Variation of flowering time among Arabidopsis accessions. Flowering time was assayed by the FLN. A, The relationship between FLN of nonvernalized plants and latitude of collection site. B, FLN of vernalized plants. For white diamonds, see details in the main text. C, Plants grown in long-day conditions without vernalization. A very-late-flowering accession from Sweden (left) compared to an early-flowering Col-0 (right). D, FLN without vernalization plotted against FLN with vernalization to show variation in vernalization response. DNF represents accessions that did not flower without vernalization.

Figure 2.

A, Expression levels of FLC and FRI genes detected by northern hybridization in total RNA from nonvernalized plants. Expression levels were shown as relative to our standard accession H51. *, Very low level of FRI transcripts in the accessions that carry the Ler-type deletion, as reported by Johanson et al. (2000).
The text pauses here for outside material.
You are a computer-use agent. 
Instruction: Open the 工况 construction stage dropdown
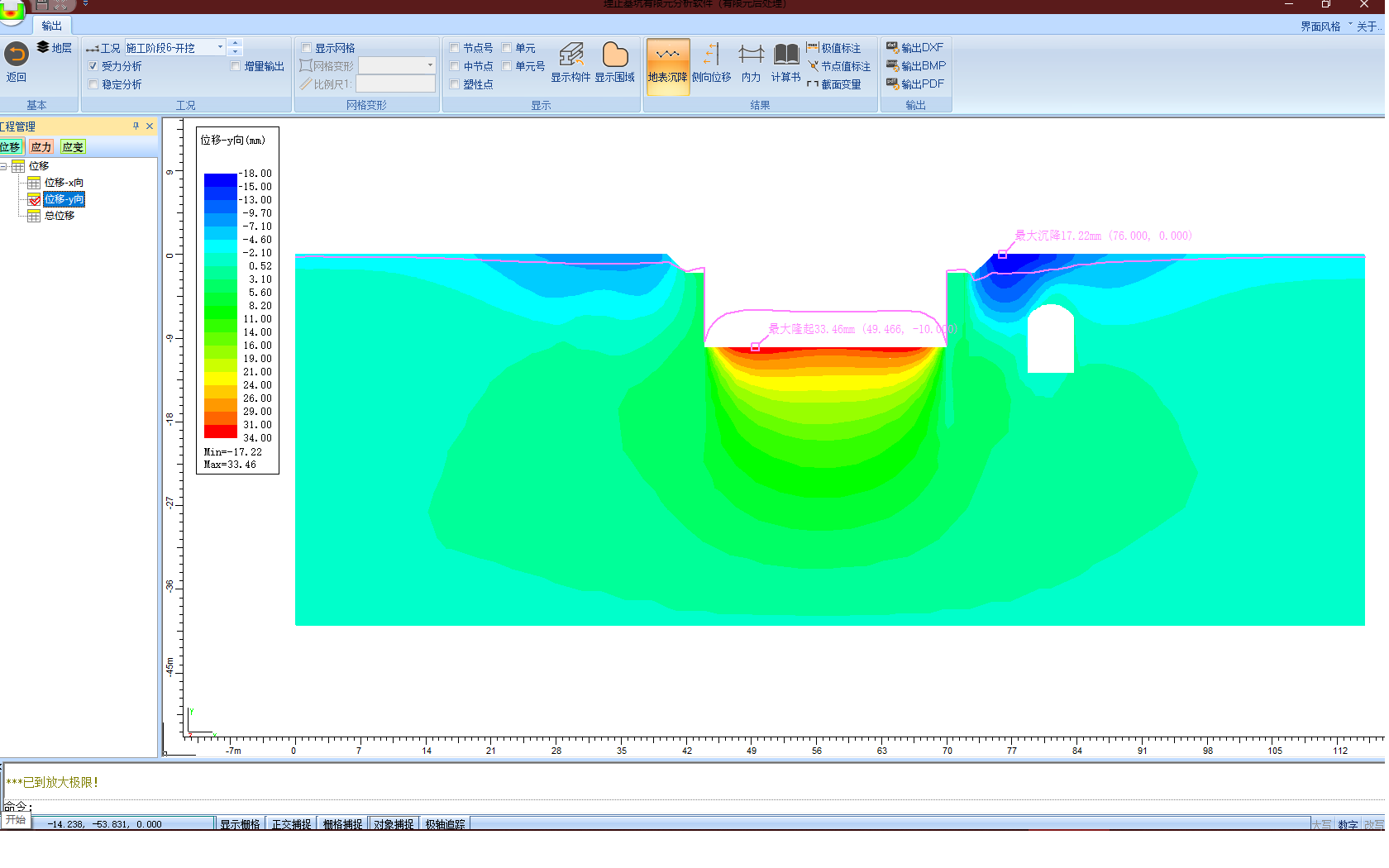220,48
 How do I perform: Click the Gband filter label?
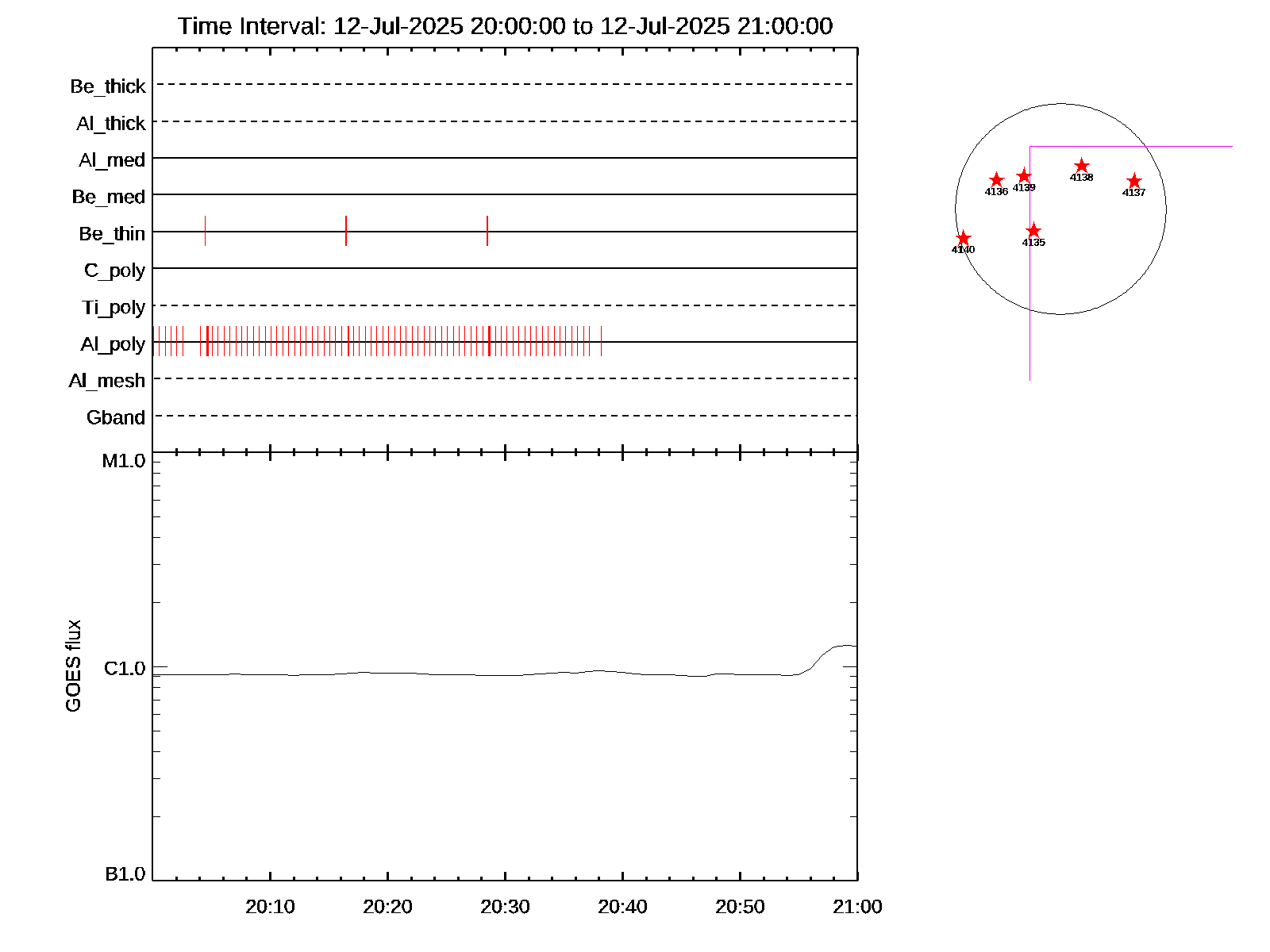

B, Relationship between FLC expression level and flowering time of nonvernalized plants. The regression line was calculated without DNF accessions (y = 16.233x + 17.628; R² = 0.331; P < 0.001). The white diamond shows the value of the control accession H51. 1, Kno-18; 2, Cvi-0; 3, Ag-0; 4, Ra-0; 5, Br-0; 6, N6034. C, Relationship between vernalization response and FLC expression level in nonvernalized plants. Vernalization response was measured as the ratio of flowering time without and with an 8-week cold treatment. For DNF plants, we calculated the value by assigning FLN = 150.0. The regression line was y = 1.0662x + 1.0864; R² = 0.3771; P < 0.001.

Figure 3.

A, Polymorphisms in the amino acid sequence of the FRI protein. The protein sequence of each accession is compared to that of H51. The letters (a–t) above the sequence show the major mutations that disrupt protein function. Single substitutions of amino acids within the sequence are indicated with numbers (1–31). The underlined sequences indicate the two coiled-coil domains. ↓, Amino acid substitutions; ▴ and ▾, insertion and deletion of nucleotides, respectively; and STOP, the premature stop codons. Accessions containing each polymorphism are shown in Supplemental Figure 4, A and B. B, Variation in FLC expression level among accessions with putative nonfunctional FRI haplotypes. ○, Accessions with Ler-type deletion (b–e in A); □, accessions with the Col-type deletion (l in A); ▵, accessions with the other nonfunctional haplotypes. Black symbols indicate the very-late-flowering accessions.

Figure 4.

Number of accessions with functional or nonfunctional FRI and their FLC expression level and flowering time.

Figure 5.

The effect of the FRI and FLC allelic types on the relationship between flowering time and latitude. A and B, Variation of flowering time in nonvernalized and vernalized accessions carrying the functional FRI and FLC alleles. C and D, Variation in flowering time in nonvernalized and vernalized accessions with nonfunctional FRI alleles or weak FLC alleles. ♦, Accessions with functional FRI/FLC alleles; ○, with Ler-type FRI alleles; □, with Col-type FRI allele; ▵, with other nonfunctional FRI alleles; gray diamonds, with the putative weak FLC allele.

Figure 6.

The geographical distribution of the nonfunctional FRI and weak FLC alleles. ○, Accessions with Ler-type deletion; □, accessions with the Col-type deletion; ▵, accessions with other nonfunctional FRI alleles; gray diamonds, accessions with putative weak FLC alleles.